Linux is stuck because it's made and maintained by people who love linux.

Look at popular unix based OS's - Android, MacOS, iOS..

Whats the first thing they do? Take the command line out back and shoot it. Whereas for linux users, their is this l33t h4cker festishization of only using a keyboard to do everything. All these distros have an extremely robust CLI under the hood, and an afterthought quasi GUI on the surface. Just good enough for grandma to check her email and watch youtube.

  • Good. I'm sure this is a controversial take in our brave new world, but not everything has to be aimed at the lowest common denominator. It's refreshing to have something that isn't dumbed down for "the average user" and forces people to actually learn how to do something for a change.

    I hope Linux never succumbs to the lowest common denominator and people who actually enjoy tinkering will always have somewhere to go and something to learn. If that's being stuck, I hope it stays stuck.

  • Why do folks act like windows isn't full of cli commands? First thing on any windows box is running debloat in powershell. Installing apps from a gui in Linux has been solved for a long time.

    • Having an excellent CLI doesn't preclude having an excellent GUI. No reason we can't have both.

      Also I hate linux repos with a passion, because they are optimized for CLI usuage, and (like the whole OS) the GUI parts are a total unoptimized afterthought. Never mind that they are a dumping ground for whatever code anyone shits out, with virtually zero management or curation. With a CLI you don't see this, with a GUI it's a total mess.

      I'm fine with app stores, but they need to be actively managed and curated. If not, I far far prefer just downloading .exe's from the source.

      2 replies →

  • MacOS has a good CLI if you need to use it. There are CLI equivalents for a lot of the system setting/administration stuff.

  • I have had Bazzite on my gaming PC for a while now, never have to mess with the terminal much. It has come a long, long way. Even gentoo has become more accessible than ever. While some of this holds true, you most certainly do not need to live in the command line with some of these distros. Especially if you are just trying to play some games and browse the web, etc.

  • >Just good enough for grandma to check her email and watch youtube.

    Which is 90% of the use of a computer. And Steam is taking care of the other 10%.

This is always said by people who either never touch the Linux desktop, or exclusively use their own custom Arch setup.

You can install Fedora Linux, Linux Mint or Manjaro, and it's more user friendly than Windows 11 and macOS.

  • I compiled my first kernel at 13 (Mandrake, to age myself). I've used all the distros you just listed and no, none of them are close to as user friendly as at least MacOS. The fact that there are "flavors" you have to list alone is way too complicated and weird for most people.
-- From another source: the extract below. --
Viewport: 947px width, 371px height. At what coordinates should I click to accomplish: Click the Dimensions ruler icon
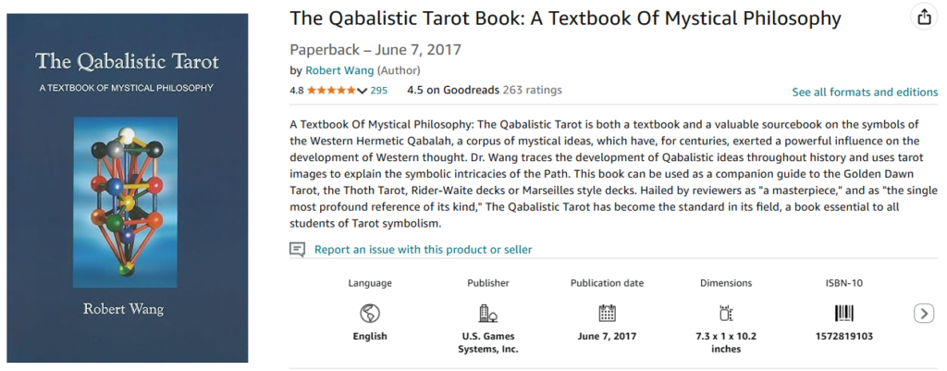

    For the vast majority of people an operating system is whatever comes with the computer the kid at Best Buy told them they should buy or their IT department gave them. Asking anyone to switch is basically impossible.

>> Linux is the only hope at this point for the future of computing.

Linux is the most obvious, but there are numerous flavors of BSD as well.

> and yet... still unusable by the mass majority of people.

That info is 20+ years out of date. Distros like Suse and Ubuntu made Linux "click, click, click, it's installed" more than two decades ago. i've watched complete non-techies switch to Mint Linux long-term, the only intervention from me (their resident techie) being showing them how to boot up the USB stick installer.

My wife (former Sales Person and Manager) has used Linux for many, many years and prefers it over Windows.

This isn't really true anymore with the advent of Flatpak & Flathub. It's just an app store like any other platform. Even the majority of games work without tweaking.

  • I've run Linux as a daily driver recently Flatpak and Flathub still break all the time. Not to mention the last time I bumped my Nvidia drivers nothing decided to open anymore.

    Any OS that requires even once going to the command line is unusable for 99% of the population (and for me I just shouldn't ever have to).

    • I hit this recently - nVidia issues with a Flatpak, I spent about half an hour on it, gave up, and just decided to try the app out on another laptop.